In the same vein is my criticism of the counsels in not actually posing objections
towards the other counsel in their direct, cross, re-direct, and re-cross examinations. I was
frustrated by the fact that the counsels were all too lenient and discarding in observing the
rules on objections. The Rules of Evidence have allowed objections so as to keep out
inadmissible evidence that would cause harm to a client’s cause and to expose the
adverse unfair tactics- this was not fervently practiced by the counsels in this case. Best
to account on one side is that on direct examination, the fiscal was constantly asking
leading questions like “xxx you saw them holding a pack of white crystalline substances
purported to be shabu right? (non-verbatim)” but while leading questions should not be
made, the lack of objection on the part of counsel for the accused-defendant constitutes a
bar for the latter to strike the answer of the witness. On the other hand, there were also
misleading questions that were asked by the counsel of the defendant to the witness,
which was also not objected by the fiscal. The remiss made by both counsels appears to
me to view litigation in some aspects more as a casual interaction rather than a formal
debate and throw of arguments by competent counsels in order to advance the interest of
the person/s they wish to protect.

On a lesser note, veering away from criticizing the non-observance of the rules of
evidence, I was appalled by the fact that the fiscal, in all instances and not only in this
case, has shown unfavorable actions showing her impropriety and languor. Although, it
shows that she tried her best to fight for the cases, she has been very complacent. Also,
while it is a minor issue, I think it is important in a court proceeding that the interpreter is
fully knowledgeable of the English language and is or should be articulate, because as far
as court proceedings are concerned it should be done expeditiously, however what
happened during the trial was she was not able to immediately translate whatever is said
by the witness, also, the frequent asking of the interpreter delays, although nominally, the

Lastly, the rescheduling of several cases just because a certain witness or witnesses or
even the accused are not present for me is a violation of the right to the speedy
disposition of cases. I commend, on the other hand, the call of the PAO lawyer as counsel
of the accused in one of the cases presented during that afternoon, for his candor in
respecting and acknowledging the right of the accused in such case to speedy trial.
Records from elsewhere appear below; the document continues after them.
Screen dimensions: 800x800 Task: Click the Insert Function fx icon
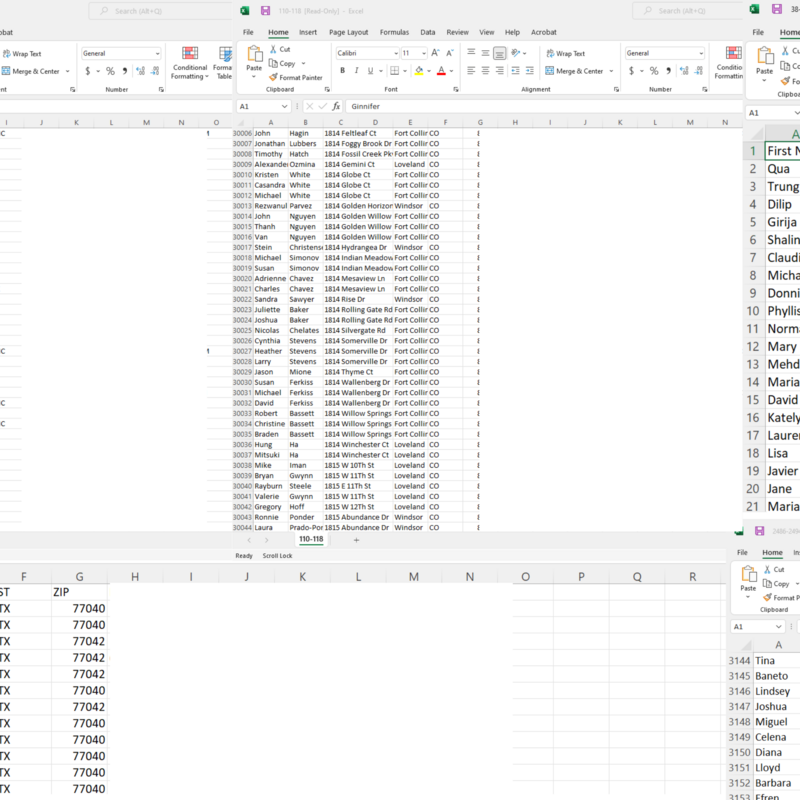337,106
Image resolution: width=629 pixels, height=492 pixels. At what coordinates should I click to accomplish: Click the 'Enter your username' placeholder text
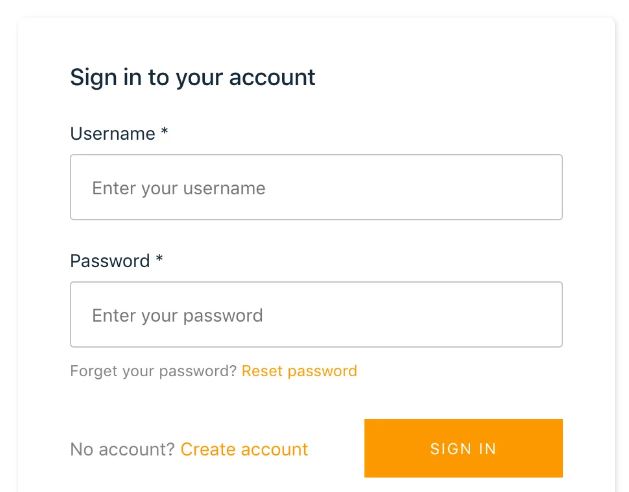pos(178,188)
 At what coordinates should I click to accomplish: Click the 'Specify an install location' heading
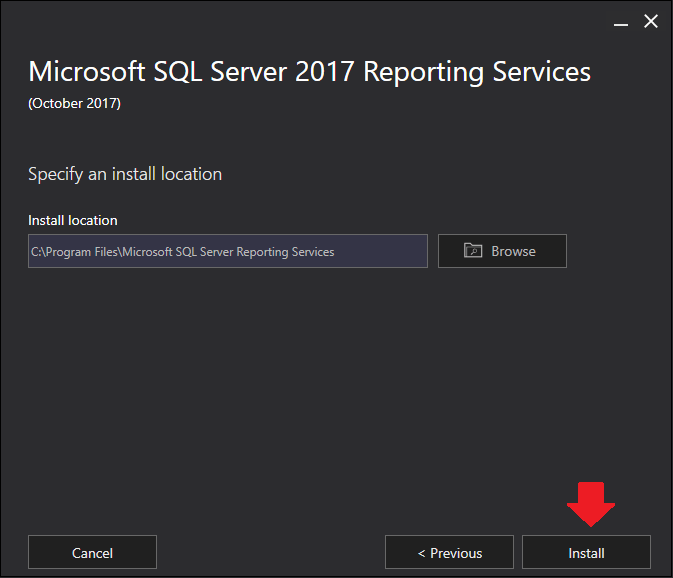pyautogui.click(x=125, y=174)
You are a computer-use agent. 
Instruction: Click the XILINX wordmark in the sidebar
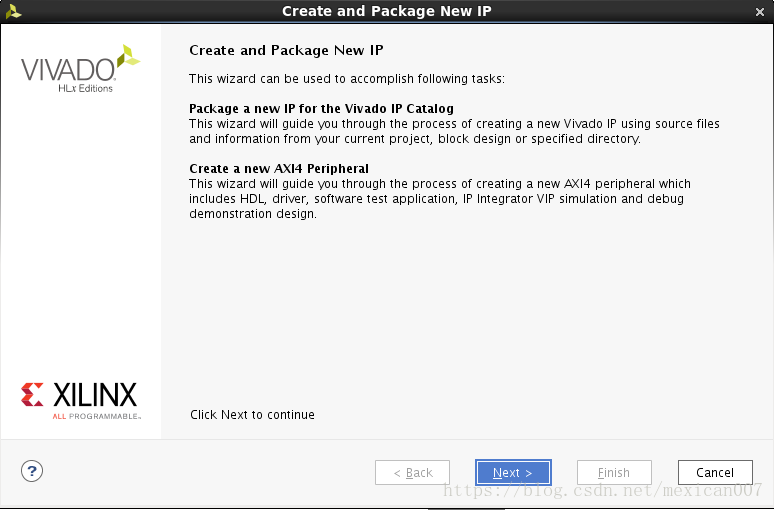[95, 394]
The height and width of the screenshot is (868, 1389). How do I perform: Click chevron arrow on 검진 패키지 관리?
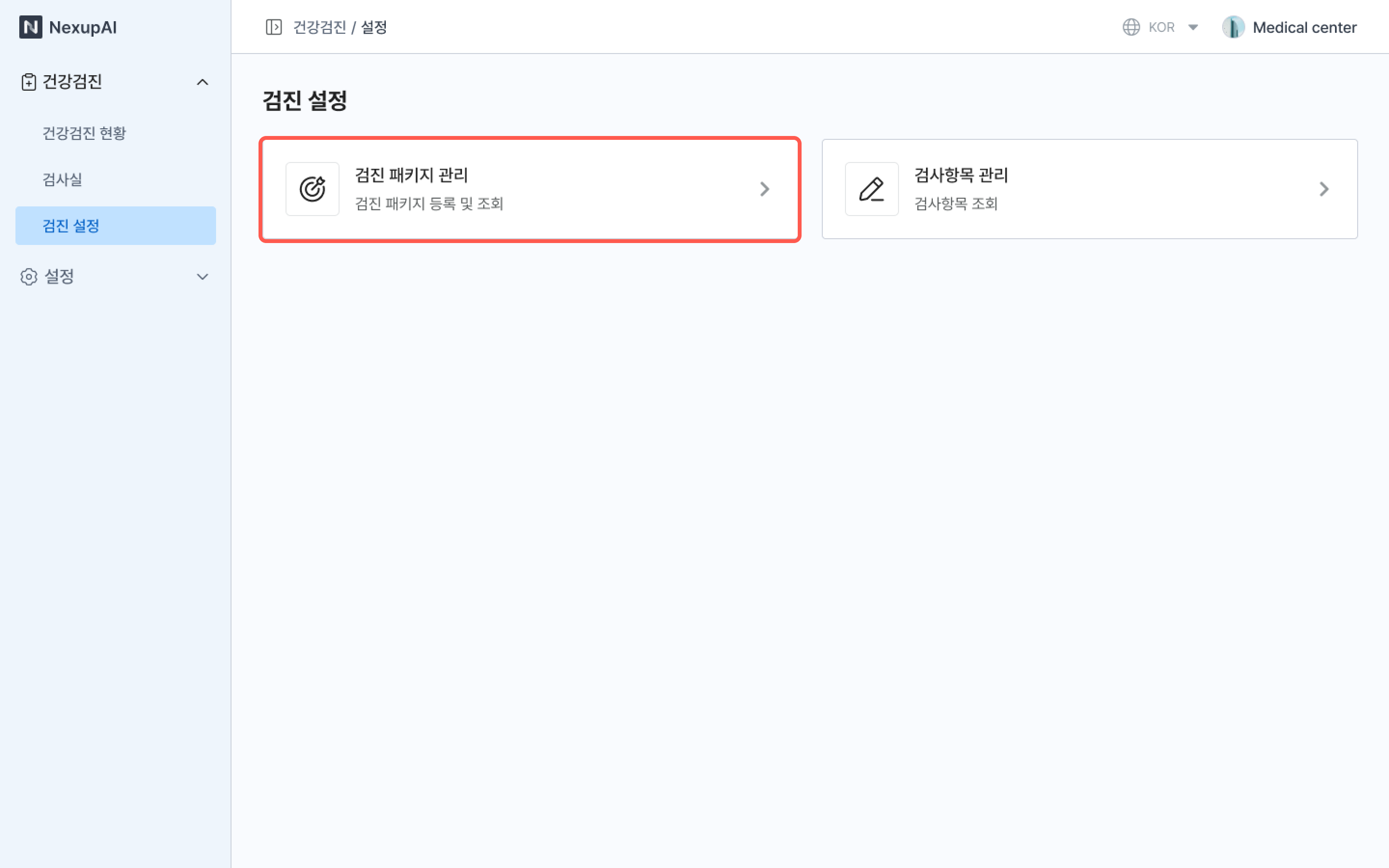point(764,189)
This and all other rights of the accused and the parties in general should always be the
heart of every counsel in every case they hold or even referred to. It should also be a
constant reminder to all counsels and agents of the State to always educate themselves of
old and new rules and laws, because the practice of law is a profession that is always
subject to continuous education. In the defense of counsels and agents of State, they are
not only to know the substantive law, but also the equally important procedural law. It is
not far-fetched to think and aspire for a court-litigation filled with counsels and State
agents who debate and throw arguments similar as to that what we see in Hollywood
movies, for Filipino lawyers are capable of imitating such practice, they are just to lazy to
do the same. The future of court-litigation depends upon the propriety of our lawyers. If
all lawyers work for the best interest of their clients, and not just for business purposes,
then we could, in one-way or another, see hope in a seemingly impossible state of justice
system in our country. After all, there is nothing impossible, and our constant reminder
and call for justice will not be futile. Our collective effort in changing this dilapidated
system is our only ingredient to achieving our aspirations.